15 Şubat 1564‘te İtalya‘nın Toskana bölgesindeki Pisa şehrinde, döneminin tanınmış müzisyenlerinden, Vincenzo Galilei‘nin altı çocuğundan biri olarak dünyaya gelen Galileo, ilk öğrenimini Floransa‘da tamamlamasının ardından 1581 senesinde Pisa Üniversitesinde tıp tahsiline başladı. Mali durumu yüzünden okulu bırakmak zorunda kalan Galileo, 1583 senesinden itibaren matematiğe yöneldi ve bu konudaki çalışmalarıyla 1589‘da Pisa’da profesör oldu.
Sarkacı, yüzen cisimleri ve kinetiği Aristo fiziğinden farklı bir düşünceyle matematiksel olarak ele alınması gerektiğine inanan Galileo, Pisa Kulesi‘nden ağırlık atarak, düşen bütün cisimlerin aynı ivmeye sahip olduğunu gösterdi ve Aristo mantığının yanlış olduğunu kanıtladı. Serbest düşmenin sabit ivmeli bir hareket olduğunu saptayan Galileo, serbest düşüş sırasında katedilen yolun, zamanın karesiyle orantılı olduğunu gösterdi. Bu deneyi neticesinde yaşlı profesörlerle karşı karşıya gelen Galileo, 1592 senesinde Pisa’yı terk ederek, Padova Üniversitesi matematik kürsüsüne geldi.

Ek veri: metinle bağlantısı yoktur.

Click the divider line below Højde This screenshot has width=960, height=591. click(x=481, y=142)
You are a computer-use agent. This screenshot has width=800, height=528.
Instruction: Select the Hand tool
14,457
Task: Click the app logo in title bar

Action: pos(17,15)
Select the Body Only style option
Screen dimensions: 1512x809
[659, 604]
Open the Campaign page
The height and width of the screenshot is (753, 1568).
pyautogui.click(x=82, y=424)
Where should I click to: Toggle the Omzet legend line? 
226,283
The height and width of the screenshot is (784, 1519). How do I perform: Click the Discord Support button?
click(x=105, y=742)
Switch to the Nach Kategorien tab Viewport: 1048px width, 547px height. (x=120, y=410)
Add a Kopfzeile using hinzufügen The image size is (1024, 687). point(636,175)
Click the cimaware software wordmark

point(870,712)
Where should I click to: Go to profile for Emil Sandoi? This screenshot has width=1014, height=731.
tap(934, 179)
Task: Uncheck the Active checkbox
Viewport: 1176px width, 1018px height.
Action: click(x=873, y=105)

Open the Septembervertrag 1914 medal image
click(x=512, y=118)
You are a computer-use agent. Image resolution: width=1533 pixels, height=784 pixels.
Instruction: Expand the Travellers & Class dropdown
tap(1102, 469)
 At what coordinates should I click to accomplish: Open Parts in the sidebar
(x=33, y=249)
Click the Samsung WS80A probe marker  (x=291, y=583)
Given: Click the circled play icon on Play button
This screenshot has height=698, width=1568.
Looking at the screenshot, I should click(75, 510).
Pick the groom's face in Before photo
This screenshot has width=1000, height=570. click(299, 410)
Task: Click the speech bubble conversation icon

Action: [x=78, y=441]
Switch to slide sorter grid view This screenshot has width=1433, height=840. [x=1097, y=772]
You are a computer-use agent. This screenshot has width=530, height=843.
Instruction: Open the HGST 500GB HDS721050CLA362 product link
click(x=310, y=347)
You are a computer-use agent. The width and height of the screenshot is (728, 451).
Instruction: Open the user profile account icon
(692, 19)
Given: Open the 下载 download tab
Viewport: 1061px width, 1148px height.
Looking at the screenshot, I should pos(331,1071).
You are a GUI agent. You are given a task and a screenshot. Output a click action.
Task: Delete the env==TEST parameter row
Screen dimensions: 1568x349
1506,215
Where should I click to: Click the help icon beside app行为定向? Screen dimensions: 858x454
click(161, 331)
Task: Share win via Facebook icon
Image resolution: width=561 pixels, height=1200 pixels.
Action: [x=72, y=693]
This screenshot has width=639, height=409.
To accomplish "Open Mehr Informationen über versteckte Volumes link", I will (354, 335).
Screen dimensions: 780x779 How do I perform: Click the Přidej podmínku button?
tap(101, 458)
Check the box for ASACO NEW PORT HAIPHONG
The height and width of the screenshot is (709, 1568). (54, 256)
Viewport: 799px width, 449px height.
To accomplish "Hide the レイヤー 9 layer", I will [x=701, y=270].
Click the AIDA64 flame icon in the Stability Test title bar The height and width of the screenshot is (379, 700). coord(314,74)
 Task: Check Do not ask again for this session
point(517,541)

1597‘de askeri amaçla da kullanılabilen pusulayı ticari olarak piyasaya sunan Gelileo, 1600 senesinden hemen sonra ilkel bir termometre ve insanların kalp atışının ölçümünde kullanılmak üzere bir sarkaç icat etti.
1609‘da Hollanda‘da teleskopun icat edildiğini öğrenmesinin ardından kendisi daha gelişmiş bir teleskop üreten Galileo, bunu astronomi gözlemlerinde kullandı. Teleskopu astronomik amaçla kullanan ilk bilim adamı olan Galilei Galileo, kendi ürettiği teleskopla önemli gözlemler yaptı ve bu gözlemleri, 1610‘ da, Yıldız Habercisi (Siderius Nuntius) adlı kitabında kaleme aldı.
Ay yüzeyi, yıldız kümeleri ve Samanyolu üzerine ilk tespitlerini yayınladığı ve Jupiter‘in dört uydusunun varlığından bahsettiği kitabı çok ilgi uyandırdı ve Floransa’da saray matematikçisi olmasını sağladı. Venüs gezegeninin evreleri ve Satürn’ün şekli hakkında bilgi verirken, astronomideki Batlamyus sistemini tartıştı. Güneş’i de gözlemleyen ve Güneş üzerinde bulunan gölgelerin leke olduğunu kanıtlayan Galileo, bunların ne Merkür‘ün Güneş’in önünden geçerken oluşan gölgesi ne de Güneş ve Dünya arasında bulunan küçük gökcisimlerine ait olmadığını ortaya koydu.
1611‘de Roma‘ya giden ve oradaki Bilim Akademisi’ne üye olan Galileo, Floransa’ya dönüşünde hidrostatik üzerine birçok profesörün itirazına sebep olan kitabını ve 1613 yılında da, güneş lekeleri üzerine yazdığı eserini yayınladı. Kopernik sistemini açık bir şekilde savunduğu bu eser yüzünden papazların ağır baskısına maruz kalan Galileo, 1615‘te iddiasını müdafaa etmek amacıyla Roma’ya gitti. 1616‘da Papa V. Paul tarafından kitaplarını tetkik amacıyla kurulan komisyon, Galileo’nun kitaplarını yasaklamadıysa da, dünyanın döndüğü iddiasından vazgeçmesini istedi.
Bir süre bilimin pratik yönüne dönerek, mikroskobu geliştiren Galileo, 1618 senesinde üç kuyruklu yıldızın keşfedilmesiyle kiliseyle karşı karşıya kaldı. Bir arkadaşının VIII. Urban olarak Papa seçilmesinin ardından cesaret alarak yazdığı “İki Kainat Sistemi Üzerine Konuşmalar” adlı eseri 1632‘de yayınlanan Galileo, Roma’ya çağrıldı ve Engizisyon mahkemesine çıkarıldı. Bunun ardından, 1633‘te kitabı yasaklanan Galileo, müebbet hapse mahkum edildi.
Yetmiş yaşında hapsedilen ve 1636‘da, hapisteyken gözleri kör olan Galilei Galileo, 8 Ocak 1642 tarihinde Arcetri‘de öldü.